- [Text section]

Pandora Press
- Parent company: Routledge and Kegan Paul; HarperCollins Publishers;
- Founded: 1983; 43 years ago
- Founder: Philippa Brewster
- Country of origin: United Kingdom
- Publication types: Books

= Pandora Press =

Publishing imprint for feminist books

Pandora Press is a UK feminist publishing imprint that was founded in 1983 by Philippa Brewster at Routledge and Kegan Paul, with Dale Spender as editor-at-large. It was the first imprint to produce a list devoted primarily to feminist non-fiction.

==History, key titles and authors==
Among early Pandora Press titles were Spender's There's Always Been a Women's Movement This Century (1983) and Time and Tide Wait for No Man (1984), and other authors published by the imprint included Marge Piercy (Stone, Paper, Knife, 1983) and Jeanette Winterson (Oranges Are Not the Only Fruit, 1985, winner of the Whitbread Award for a first novel). Brewster took on a book written by the women of Greenham Common, about which she has said: "That seemed to fulfill what we really wanted to do. ...We were all part of the women's movement. We represented it, but we also informed it." Also a commissioning editor for Pandora Press was Candida Lacey, who went on to become publisher of Myriad Editions for 15 years.

- [Work task 1]
Answer these from the Pandora Press text:
(a) Who founded Pandora Press, and in what year?
(b) Who was the imprint's editor-at-large?
(c) Which award did Oranges Are Not the Only Fruit win?
- [Work task 2]
Please turn the paragraph of the Pandora Press text beginning "Among early Pandora Press titles" into a short bulleted list that keeps its main facts.
- [Work task 3]
Write the next part of the Pandora Press text, following on from its final sentence.

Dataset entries
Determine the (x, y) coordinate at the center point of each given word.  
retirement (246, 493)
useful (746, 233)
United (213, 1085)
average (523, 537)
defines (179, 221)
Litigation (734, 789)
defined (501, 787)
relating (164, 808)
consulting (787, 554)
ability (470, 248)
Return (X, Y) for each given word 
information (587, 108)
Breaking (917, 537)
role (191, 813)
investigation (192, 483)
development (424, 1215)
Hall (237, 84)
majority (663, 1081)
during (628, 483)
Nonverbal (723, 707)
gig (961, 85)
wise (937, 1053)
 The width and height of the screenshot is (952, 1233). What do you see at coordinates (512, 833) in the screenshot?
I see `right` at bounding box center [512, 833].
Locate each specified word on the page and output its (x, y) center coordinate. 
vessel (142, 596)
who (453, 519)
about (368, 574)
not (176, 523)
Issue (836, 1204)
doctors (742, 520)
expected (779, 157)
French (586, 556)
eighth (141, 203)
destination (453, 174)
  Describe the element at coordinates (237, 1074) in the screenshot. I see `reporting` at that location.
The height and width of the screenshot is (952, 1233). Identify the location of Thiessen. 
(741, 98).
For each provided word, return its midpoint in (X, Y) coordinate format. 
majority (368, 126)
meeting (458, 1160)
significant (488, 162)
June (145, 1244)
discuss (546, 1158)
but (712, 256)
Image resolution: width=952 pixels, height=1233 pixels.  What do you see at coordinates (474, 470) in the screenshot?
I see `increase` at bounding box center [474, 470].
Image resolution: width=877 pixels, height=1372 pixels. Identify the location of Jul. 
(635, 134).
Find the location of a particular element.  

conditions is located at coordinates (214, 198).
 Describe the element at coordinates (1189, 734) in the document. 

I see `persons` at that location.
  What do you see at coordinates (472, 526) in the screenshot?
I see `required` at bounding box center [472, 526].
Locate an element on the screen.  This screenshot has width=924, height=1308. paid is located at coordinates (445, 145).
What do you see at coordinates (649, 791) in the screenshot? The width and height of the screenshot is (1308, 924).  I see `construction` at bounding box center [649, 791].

- [Exercise answer 1]
(a) Philippa Brewster, in 1983.
(b) Dale Spender.
(c) The Whitbread Award for a first novel.

- [Exercise answer 2]
- Early titles included Dale Spender's There's Always Been a Women's Movement This Century (1983) and Time and Tide Wait for No Man (1984).
- The imprint also published Marge Piercy (Stone, Paper, Knife, 1983) and Jeanette Winterson (Oranges Are Not the Only Fruit, 1985, winner of the Whitbread Award for a first novel).
- Brewster took on a book by the women of Greenham Common. She said it fulfilled what they wanted to do, since they were all part of the women's movement and both represented and informed it.
- Candida Lacey was also a commissioning editor there and later spent 15 years as publisher of Myriad Editions.

- [Exercise answer 3]
Pandora Press was committed to addressing women's contribution to literary history and to showing, according to The New York Times, that "women were the mothers of the novel and that any other version of its origin is but a myth of male creation", as demonstrated in Spender's 1986 work Mothers of the Novel: 100 Good Women Writers Before Jane Austen. As well as exploring the output of female writers of the 17th, 18th and early 19th centuries, whose work had been overlooked by male historians and literary critics, Spender produced an accompanying series for Pandora Press that featured such writers as Maria Edgeworth, Charlotte Lennox, Mary Hays and Mary Brunton.

The imprint published titles by such notable contemporary writers as Michelene Wandor (ed. On Gender and Writing, 1983, with contributors including Sara Maitland, Judith Kazantzis, Wendy Mulford, Libby Houston, Michèle Roberts, Angela Carter, Noel Greig, Rozsika Parker, Alison Hennegan, Jill Tweedie, Angela Phillips, Mary Stott, Penelope Shuttle, Peter Redgrove, Pam Gems, Eva Figes, Margaret Drabble and Fay Weldon), and Cynthia Enloe (Bananas, Beaches and Bases: Making Feminist Sense of International Politics, 1989), among others.

As reported by Simone Murray in Mixed Media: Feminist Presses and Publishing Politics (Pluto Press, 2004), Pandora Press became part of HarperCollins Publishers for a while, before being "sold in January 1998 to the small-scale North London independent, Rivers Oram Press."